ASSIGNMENT: Your reply should hold only the lines from the records below where "plus" occurs.

Stored data entries
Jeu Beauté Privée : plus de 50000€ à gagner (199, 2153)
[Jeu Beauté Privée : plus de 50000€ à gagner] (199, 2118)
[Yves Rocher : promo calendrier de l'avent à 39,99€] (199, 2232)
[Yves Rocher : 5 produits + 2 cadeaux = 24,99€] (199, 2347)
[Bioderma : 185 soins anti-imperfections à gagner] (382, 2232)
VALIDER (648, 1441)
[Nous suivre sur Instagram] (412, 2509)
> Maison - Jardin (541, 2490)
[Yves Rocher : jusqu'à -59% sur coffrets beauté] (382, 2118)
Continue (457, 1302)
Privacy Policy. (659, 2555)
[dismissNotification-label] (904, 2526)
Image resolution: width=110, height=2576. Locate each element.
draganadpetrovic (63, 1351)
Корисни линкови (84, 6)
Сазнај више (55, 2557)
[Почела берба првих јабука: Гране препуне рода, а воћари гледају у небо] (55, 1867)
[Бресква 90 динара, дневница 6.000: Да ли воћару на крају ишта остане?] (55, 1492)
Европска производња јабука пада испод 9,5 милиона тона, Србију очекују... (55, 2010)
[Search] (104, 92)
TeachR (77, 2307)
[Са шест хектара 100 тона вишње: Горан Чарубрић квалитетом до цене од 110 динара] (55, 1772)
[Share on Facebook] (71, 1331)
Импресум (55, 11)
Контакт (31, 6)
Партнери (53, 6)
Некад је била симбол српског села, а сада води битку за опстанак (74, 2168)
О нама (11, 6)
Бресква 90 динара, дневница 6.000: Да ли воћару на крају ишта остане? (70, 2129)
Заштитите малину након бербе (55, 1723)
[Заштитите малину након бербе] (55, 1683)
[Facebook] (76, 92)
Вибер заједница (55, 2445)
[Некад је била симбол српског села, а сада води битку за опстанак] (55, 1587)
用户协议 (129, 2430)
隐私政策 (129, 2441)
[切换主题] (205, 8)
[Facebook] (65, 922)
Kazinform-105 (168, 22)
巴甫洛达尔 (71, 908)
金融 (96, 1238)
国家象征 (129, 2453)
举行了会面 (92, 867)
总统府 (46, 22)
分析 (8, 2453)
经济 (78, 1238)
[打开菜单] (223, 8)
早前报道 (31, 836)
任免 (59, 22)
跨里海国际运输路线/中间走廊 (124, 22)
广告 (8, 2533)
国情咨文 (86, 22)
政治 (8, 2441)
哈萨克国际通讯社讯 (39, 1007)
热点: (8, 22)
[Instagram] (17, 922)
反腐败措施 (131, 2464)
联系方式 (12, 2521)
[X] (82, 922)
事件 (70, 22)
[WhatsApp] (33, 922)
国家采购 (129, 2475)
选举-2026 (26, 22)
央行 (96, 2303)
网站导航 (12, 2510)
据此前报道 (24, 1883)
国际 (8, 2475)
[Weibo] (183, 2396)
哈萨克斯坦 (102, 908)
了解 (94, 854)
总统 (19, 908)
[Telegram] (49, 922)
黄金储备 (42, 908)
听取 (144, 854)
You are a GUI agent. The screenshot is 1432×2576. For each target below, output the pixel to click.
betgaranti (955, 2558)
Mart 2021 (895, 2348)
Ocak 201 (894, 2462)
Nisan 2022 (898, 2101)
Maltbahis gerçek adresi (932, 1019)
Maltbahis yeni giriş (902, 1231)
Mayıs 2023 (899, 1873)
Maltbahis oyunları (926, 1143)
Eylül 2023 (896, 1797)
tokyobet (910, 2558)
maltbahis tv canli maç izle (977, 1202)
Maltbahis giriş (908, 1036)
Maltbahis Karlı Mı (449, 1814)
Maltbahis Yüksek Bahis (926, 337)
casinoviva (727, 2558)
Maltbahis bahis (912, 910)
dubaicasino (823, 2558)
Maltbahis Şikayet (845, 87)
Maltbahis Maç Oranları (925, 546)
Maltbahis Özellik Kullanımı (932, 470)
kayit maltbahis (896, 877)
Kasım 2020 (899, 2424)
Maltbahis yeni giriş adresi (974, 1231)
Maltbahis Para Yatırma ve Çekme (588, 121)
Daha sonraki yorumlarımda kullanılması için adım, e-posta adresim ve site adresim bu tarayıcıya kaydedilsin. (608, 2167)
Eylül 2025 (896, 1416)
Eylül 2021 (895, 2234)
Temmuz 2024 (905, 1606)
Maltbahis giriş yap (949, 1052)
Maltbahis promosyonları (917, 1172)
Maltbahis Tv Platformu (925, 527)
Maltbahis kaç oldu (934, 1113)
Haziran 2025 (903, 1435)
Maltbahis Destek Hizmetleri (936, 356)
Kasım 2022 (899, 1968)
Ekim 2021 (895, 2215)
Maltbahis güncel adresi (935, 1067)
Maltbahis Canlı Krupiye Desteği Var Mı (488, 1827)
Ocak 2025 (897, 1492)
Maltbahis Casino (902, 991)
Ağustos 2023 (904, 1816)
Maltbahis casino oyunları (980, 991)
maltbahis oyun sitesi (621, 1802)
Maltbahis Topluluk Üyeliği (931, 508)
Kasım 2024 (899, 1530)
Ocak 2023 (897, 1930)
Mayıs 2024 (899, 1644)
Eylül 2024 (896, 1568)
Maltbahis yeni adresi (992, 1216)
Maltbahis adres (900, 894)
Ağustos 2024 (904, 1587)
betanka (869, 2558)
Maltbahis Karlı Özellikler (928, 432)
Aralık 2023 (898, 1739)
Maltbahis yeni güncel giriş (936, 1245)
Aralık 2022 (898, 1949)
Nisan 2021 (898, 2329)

RESPONSE TO THE EXERCISE:
Jeu Beauté Privée : plus de 50000€ à gagner (199, 2153)
[Jeu Beauté Privée : plus de 50000€ à gagner] (199, 2118)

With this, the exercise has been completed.